1976 documentary film by Agnès Varda

Daguerréotypes is a 1976 French documentary film directed by Agnès Varda. The film consists of vignettes capturing life on Rue Daguerre, a street in Paris where Varda lived.

==Production==
At the time of filming, Varda was caring for her two-year-old son and could not travel far from her home. Consequently, the entire film was shot within a 90 m radius of her residence, the maximum length of the electric cables powering her equipment.

==Synopsis==
The film profiles various shopkeepers and residents of Rue Daguerre, many of whom came from outside Paris or even outside France.

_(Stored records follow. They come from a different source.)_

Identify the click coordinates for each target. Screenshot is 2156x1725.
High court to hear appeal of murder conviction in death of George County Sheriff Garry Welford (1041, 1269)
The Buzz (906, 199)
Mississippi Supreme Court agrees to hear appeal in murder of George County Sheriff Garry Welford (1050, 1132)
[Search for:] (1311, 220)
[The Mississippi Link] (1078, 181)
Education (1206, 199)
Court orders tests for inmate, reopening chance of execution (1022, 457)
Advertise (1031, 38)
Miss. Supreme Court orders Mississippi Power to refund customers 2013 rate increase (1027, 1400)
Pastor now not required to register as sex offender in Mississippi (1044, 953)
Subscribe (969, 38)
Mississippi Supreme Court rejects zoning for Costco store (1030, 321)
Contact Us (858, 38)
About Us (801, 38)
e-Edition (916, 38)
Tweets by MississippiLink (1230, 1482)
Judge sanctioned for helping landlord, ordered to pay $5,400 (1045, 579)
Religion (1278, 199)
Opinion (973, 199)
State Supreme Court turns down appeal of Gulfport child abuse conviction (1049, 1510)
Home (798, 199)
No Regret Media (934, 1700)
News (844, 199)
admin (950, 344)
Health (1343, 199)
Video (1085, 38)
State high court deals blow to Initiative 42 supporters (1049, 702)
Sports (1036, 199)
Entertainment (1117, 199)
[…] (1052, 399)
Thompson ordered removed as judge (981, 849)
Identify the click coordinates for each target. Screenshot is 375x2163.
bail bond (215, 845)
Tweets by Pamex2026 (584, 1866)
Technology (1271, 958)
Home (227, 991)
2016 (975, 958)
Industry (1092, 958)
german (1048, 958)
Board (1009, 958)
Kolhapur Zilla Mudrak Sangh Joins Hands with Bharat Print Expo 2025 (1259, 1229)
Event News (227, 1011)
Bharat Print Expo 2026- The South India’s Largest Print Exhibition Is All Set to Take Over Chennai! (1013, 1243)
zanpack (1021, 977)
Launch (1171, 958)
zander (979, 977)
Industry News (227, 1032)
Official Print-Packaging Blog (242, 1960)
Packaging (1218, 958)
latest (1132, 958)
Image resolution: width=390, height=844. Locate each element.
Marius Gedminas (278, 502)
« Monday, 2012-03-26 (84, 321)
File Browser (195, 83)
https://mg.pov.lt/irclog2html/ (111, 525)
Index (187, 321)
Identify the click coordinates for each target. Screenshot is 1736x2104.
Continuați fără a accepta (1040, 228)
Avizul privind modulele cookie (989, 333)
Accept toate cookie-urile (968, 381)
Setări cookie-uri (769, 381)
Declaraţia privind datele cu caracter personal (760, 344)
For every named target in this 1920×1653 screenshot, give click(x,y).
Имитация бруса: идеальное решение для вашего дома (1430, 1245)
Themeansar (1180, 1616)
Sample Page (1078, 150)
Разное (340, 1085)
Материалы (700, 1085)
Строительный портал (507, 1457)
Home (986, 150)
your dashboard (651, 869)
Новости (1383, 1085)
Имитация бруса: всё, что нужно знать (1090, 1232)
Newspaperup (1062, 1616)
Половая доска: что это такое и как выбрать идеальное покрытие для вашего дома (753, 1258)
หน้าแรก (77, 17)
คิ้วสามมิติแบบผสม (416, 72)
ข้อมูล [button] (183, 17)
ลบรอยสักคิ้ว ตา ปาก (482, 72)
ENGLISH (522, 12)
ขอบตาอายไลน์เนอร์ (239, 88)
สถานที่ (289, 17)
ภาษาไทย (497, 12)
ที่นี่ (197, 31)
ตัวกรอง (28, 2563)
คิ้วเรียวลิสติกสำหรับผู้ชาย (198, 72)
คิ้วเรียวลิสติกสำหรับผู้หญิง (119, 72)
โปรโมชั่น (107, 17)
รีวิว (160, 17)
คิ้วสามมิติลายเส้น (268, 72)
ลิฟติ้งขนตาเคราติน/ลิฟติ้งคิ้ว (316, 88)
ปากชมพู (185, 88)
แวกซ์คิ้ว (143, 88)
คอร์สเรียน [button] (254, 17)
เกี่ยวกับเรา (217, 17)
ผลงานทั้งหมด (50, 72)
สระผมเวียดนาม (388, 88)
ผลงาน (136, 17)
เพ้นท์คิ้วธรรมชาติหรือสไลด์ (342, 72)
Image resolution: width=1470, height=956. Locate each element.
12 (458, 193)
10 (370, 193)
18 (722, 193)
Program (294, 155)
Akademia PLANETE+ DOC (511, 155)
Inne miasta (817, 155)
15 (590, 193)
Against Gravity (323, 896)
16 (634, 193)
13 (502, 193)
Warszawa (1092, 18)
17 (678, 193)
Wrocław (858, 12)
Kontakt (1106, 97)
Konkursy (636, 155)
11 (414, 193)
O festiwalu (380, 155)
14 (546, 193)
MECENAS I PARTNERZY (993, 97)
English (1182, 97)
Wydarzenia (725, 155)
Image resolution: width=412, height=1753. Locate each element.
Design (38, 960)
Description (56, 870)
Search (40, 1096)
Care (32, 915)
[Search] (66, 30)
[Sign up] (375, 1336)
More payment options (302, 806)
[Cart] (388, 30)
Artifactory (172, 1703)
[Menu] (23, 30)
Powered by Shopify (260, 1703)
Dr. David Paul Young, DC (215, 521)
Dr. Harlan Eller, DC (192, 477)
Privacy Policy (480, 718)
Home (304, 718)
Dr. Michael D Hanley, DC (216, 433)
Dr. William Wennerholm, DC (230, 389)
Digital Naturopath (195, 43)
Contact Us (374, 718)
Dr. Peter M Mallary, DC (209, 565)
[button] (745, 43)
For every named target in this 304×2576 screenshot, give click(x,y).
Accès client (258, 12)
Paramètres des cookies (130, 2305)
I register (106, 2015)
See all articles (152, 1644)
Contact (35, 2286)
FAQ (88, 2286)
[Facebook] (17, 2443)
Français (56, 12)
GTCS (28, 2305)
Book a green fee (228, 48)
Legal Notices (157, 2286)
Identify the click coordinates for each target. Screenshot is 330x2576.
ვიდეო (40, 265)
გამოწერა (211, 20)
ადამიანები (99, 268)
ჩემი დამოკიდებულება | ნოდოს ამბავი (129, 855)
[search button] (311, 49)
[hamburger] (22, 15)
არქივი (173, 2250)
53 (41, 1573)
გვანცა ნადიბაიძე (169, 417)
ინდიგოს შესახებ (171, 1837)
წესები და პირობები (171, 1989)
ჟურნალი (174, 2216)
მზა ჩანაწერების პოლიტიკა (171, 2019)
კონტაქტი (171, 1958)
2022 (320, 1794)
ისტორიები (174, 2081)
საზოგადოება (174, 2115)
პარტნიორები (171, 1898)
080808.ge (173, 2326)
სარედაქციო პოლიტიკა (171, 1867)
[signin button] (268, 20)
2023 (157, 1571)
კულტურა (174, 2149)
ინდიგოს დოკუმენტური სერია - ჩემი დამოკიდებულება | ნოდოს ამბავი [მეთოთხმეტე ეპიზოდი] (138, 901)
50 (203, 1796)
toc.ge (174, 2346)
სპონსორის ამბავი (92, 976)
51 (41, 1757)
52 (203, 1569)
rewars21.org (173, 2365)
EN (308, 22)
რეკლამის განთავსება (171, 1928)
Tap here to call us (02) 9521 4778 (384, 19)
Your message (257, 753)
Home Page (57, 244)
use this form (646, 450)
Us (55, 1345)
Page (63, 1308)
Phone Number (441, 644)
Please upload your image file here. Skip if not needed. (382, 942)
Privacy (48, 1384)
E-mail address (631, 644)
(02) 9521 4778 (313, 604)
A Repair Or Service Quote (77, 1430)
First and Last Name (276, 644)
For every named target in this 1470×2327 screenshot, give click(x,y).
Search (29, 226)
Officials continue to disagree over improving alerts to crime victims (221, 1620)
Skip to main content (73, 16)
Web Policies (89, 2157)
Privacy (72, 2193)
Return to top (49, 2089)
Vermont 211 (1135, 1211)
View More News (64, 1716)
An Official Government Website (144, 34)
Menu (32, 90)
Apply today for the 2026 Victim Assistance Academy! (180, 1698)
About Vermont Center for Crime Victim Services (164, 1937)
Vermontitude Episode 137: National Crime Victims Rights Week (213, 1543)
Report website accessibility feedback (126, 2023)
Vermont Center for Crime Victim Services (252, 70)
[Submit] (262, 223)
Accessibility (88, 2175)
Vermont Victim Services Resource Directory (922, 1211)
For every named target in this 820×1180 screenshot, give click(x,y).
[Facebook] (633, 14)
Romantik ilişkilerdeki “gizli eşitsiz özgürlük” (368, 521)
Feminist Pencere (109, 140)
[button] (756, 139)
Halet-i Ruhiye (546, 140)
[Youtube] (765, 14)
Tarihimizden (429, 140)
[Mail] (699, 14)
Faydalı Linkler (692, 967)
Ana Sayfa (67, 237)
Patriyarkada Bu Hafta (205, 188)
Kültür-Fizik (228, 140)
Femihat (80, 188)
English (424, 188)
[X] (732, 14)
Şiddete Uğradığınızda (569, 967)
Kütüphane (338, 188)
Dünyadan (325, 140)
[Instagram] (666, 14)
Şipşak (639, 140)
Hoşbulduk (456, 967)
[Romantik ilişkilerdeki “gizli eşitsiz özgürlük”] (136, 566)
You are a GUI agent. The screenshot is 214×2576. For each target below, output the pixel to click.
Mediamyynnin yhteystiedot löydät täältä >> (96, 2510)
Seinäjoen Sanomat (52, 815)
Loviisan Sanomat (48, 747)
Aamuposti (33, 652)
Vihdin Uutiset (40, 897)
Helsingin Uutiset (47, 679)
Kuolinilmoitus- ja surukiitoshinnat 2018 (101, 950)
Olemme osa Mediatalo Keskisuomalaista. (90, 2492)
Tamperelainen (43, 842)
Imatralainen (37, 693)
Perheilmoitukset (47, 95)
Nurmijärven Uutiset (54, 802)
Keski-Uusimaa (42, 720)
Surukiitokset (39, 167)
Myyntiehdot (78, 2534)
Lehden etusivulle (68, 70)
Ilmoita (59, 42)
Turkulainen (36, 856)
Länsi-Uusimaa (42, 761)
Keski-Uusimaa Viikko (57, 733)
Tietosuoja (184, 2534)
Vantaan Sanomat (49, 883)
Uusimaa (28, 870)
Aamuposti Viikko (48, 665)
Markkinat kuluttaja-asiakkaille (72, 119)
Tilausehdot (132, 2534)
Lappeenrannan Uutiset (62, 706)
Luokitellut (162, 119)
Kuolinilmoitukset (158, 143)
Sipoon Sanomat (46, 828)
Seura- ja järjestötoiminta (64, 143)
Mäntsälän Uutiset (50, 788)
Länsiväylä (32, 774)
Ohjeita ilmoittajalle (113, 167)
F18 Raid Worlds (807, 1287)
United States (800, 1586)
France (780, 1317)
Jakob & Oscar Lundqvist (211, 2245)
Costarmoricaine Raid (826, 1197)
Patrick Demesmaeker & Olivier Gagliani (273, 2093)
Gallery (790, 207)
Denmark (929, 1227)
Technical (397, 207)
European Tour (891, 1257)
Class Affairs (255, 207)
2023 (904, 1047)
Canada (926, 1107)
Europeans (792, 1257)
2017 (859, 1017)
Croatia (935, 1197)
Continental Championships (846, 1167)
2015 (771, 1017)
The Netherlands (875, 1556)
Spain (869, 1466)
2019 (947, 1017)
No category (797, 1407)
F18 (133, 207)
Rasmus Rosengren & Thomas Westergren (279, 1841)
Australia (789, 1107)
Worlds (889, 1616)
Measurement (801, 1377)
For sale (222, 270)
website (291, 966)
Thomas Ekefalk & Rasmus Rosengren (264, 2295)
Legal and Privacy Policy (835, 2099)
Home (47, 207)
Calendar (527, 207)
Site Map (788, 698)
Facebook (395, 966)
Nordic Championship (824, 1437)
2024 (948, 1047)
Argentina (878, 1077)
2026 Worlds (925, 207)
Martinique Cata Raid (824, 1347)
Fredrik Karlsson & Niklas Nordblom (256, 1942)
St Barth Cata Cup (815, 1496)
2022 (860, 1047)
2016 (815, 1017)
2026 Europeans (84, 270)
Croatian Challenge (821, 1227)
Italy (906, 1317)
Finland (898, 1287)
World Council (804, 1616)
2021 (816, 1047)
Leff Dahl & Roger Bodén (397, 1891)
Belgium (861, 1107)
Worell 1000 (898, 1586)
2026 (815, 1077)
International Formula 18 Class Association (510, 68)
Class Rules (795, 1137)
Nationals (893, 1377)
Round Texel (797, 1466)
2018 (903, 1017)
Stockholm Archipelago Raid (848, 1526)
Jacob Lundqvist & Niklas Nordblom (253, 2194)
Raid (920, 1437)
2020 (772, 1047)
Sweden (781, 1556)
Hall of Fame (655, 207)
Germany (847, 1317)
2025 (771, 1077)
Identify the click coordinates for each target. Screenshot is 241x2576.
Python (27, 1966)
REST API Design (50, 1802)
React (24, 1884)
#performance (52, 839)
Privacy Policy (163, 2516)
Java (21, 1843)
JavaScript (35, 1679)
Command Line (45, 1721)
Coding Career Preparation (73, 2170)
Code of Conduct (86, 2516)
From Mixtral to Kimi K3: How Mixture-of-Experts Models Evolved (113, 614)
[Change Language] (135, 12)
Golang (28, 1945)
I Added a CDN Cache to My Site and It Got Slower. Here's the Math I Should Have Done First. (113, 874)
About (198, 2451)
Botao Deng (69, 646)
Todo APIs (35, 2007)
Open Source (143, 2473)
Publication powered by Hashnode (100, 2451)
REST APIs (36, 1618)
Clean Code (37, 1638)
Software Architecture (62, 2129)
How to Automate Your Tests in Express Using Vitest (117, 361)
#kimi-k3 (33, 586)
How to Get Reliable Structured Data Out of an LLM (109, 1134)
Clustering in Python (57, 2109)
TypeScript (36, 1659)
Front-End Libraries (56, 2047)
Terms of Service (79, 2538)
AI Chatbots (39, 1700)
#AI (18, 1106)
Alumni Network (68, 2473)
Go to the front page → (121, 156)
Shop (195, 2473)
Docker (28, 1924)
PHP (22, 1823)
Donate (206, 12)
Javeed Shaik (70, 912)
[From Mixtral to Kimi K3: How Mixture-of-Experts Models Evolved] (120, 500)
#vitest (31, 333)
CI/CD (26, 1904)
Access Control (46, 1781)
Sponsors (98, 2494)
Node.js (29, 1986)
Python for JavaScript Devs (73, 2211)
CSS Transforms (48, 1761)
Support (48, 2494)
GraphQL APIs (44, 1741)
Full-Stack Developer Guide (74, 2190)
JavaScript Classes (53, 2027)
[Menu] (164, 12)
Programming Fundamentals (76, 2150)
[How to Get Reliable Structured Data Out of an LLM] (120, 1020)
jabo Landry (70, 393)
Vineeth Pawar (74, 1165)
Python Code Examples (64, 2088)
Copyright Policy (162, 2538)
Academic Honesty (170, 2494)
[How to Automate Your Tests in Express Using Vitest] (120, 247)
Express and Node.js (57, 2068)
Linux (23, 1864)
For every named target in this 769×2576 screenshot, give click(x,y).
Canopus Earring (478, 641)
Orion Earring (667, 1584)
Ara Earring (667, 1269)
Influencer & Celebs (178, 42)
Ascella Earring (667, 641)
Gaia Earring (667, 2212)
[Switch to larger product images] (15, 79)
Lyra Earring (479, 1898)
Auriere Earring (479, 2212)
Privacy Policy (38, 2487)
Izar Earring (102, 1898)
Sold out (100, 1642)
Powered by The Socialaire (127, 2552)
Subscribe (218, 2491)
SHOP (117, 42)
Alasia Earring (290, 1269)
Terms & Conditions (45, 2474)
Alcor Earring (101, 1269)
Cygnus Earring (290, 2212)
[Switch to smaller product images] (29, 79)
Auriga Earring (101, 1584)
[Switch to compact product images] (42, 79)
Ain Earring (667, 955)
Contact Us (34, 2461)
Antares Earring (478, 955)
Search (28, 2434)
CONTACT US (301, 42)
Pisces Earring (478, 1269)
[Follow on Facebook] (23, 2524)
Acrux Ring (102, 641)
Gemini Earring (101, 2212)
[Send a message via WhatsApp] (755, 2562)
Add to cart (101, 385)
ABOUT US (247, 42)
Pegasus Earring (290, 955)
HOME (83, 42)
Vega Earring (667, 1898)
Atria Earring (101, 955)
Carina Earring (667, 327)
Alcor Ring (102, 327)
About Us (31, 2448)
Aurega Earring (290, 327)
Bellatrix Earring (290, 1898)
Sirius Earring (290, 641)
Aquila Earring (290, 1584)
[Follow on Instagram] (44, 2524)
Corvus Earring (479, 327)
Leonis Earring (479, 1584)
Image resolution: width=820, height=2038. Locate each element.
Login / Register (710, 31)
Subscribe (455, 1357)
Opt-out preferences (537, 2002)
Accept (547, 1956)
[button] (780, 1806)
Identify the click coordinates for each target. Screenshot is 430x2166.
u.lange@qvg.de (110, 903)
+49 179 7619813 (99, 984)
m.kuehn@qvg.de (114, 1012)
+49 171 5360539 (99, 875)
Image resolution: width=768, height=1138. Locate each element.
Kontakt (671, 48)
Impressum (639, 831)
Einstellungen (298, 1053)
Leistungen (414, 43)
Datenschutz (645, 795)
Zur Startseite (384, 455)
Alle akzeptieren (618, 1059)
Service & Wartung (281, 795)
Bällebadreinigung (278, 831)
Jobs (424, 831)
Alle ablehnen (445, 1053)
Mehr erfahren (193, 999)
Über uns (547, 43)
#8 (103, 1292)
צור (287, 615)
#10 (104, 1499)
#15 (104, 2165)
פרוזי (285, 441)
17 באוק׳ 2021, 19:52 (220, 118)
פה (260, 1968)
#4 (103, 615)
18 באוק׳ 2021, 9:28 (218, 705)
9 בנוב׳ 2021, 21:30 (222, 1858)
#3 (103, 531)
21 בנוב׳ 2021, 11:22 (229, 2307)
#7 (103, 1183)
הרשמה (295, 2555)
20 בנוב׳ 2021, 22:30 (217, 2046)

Each subject is asked a series of three recurring questions: "Where did you come from?", "When did you get here?", and "Why did you come?"

==Title and themes==
The title Daguerréotypes is a pun referring both to the street Rue Daguerre—named after Louis Daguerre, the inventor of the daguerreotype photographic process—and to the idea of "types". In a voiceover, Varda describes the subjects as her "types", referencing typologies as both a photographic and social concept. The film critiques these systems of classification, and several scenes feature subjects posed in the style of 19th-century portrait photography.

==Reception==
On review aggregator website Rotten Tomatoes, the film holds an approval rating of 100% based on 11 reviews, with an average rating of 8.6/10.